Note that, in the 66% of users who did enter real geographic information, we included all users who wrote any inkling of real geographic information. This includes those who merely entered their continent and, more commonly, those who entered geographic information in highly vernacular forms. For example, one user wrote that s/he is from “kcmo--call da po po”. Our coders were able to determine this user meant “Kansas City, Missouri”, and thus this entry was rated as valid geographic information (indicating a location at a city scale). Similarly, a user who entered “Bieberville, California” as her/his location was rated as having included geographic information at the state scale, even though the city is not real.

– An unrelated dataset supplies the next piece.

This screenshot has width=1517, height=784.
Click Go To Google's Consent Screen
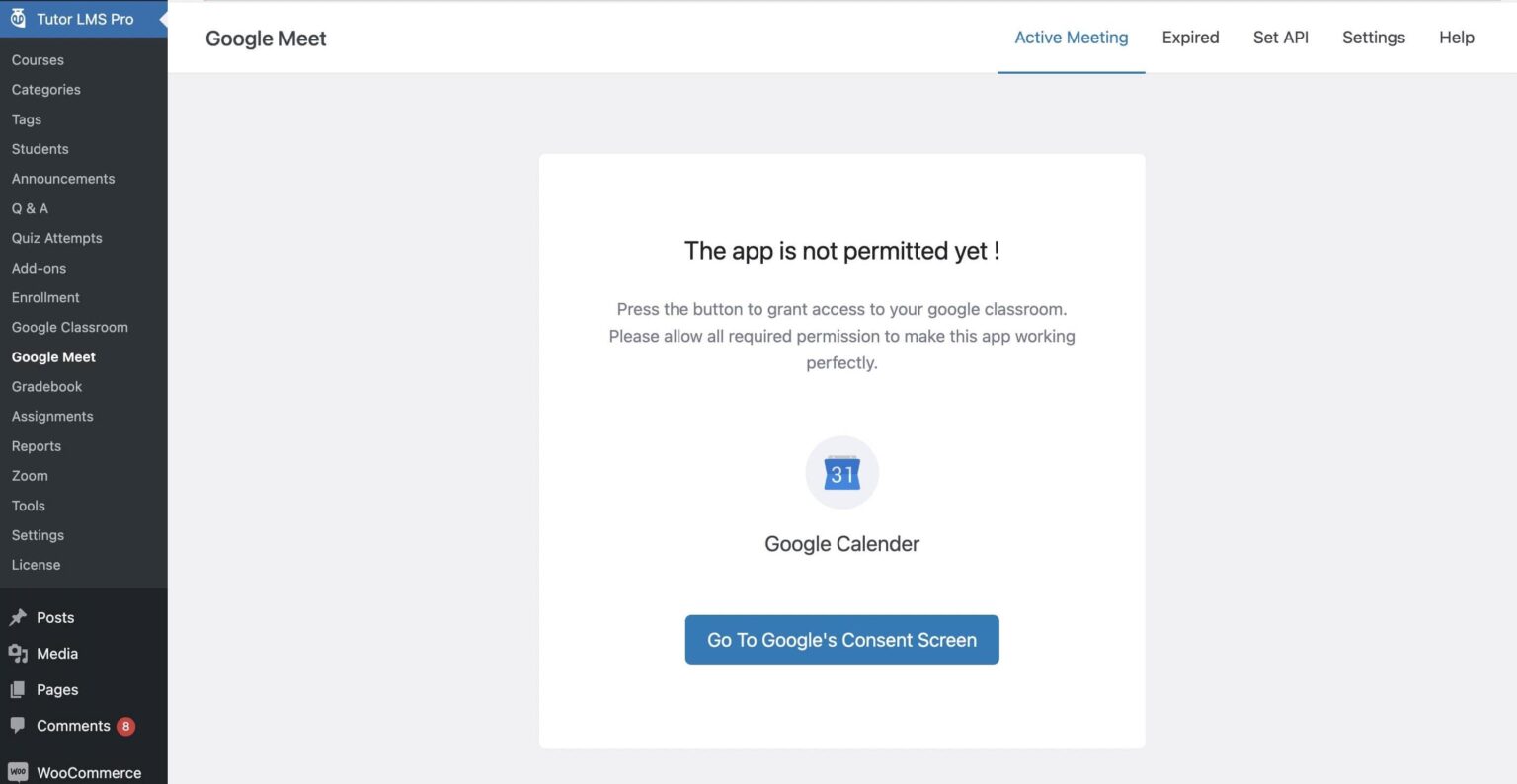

Our study on the information quality has vital implications for leveraging data in the location field on Twitter (and likely other websites). Namely, many researchers have assumed that location fields contain strongly typed geographic information, but our findings show this is demonstrably false. To determine the effect of treating Twitter’s location field as strongly-typed geographic information, we took each of the location field entries that were coded as not having any valid geographic information (the 16% slice of the pie chart) and entered them into Yahoo! Geocoder. This is the same process used by Java et al. [1] A geocoder is a traditional geographic information tool that converts place names and addresses into a machine-readable spatial representation, usually latitude and longitude coordinates [2].

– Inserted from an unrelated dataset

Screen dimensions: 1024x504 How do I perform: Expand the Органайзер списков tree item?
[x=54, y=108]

Of the 1,380 non-geographic location field entries, Yahoo! Geocoder determined 82.1% to have a latitude and longitude coordinate. As our coders judged none of these entries to contain any geographic information or highly ambiguous geographic information, this number should be zero (assuming no coding error). Some examples of these errors are quite dramatic. “Middle Earth” returned (34.232945, -102.410204), which is north of Lubbock, Texas. Similarly, “BieberTown” was identified as being in Missouri and “somewhere ova the rainbow”, in northern Maine. Even “Wherever yo mama at” received an actual spatial footprint: in southwest Siberia.

Middle Earth:

View Larger Map

Since Yahoo! Geocoder assumes that all input information is geographic in nature, the above results are not entirely unexpected. The findings here suggest that geocoders alone are not sufficient for the processing of data in location fields. Instead, data should be preprocessed with a geoparser, which disambiguates geographic information from non-geographic information [2]. However, geoparsers tend to require a lot of context to perform accurately. Adapting geoparsers to work with location field entries is an area of future work.

[1] Java, A., Song, X., Finin, T. and Tseng, B. Why We Twitter: Understanding Microblogging Usage and Communities. Joint 9th WEBKDD and 1st SNA-KDD Workshop ’07, San Jose, CA, 56-65.

[2] Hecht, B. and Gergle, D. A Beginner’s Guide to Geographic Virtual Communities Research. Handbook of Research on Methods and Techniques for Studying Virtual Communities, IGI, 2010.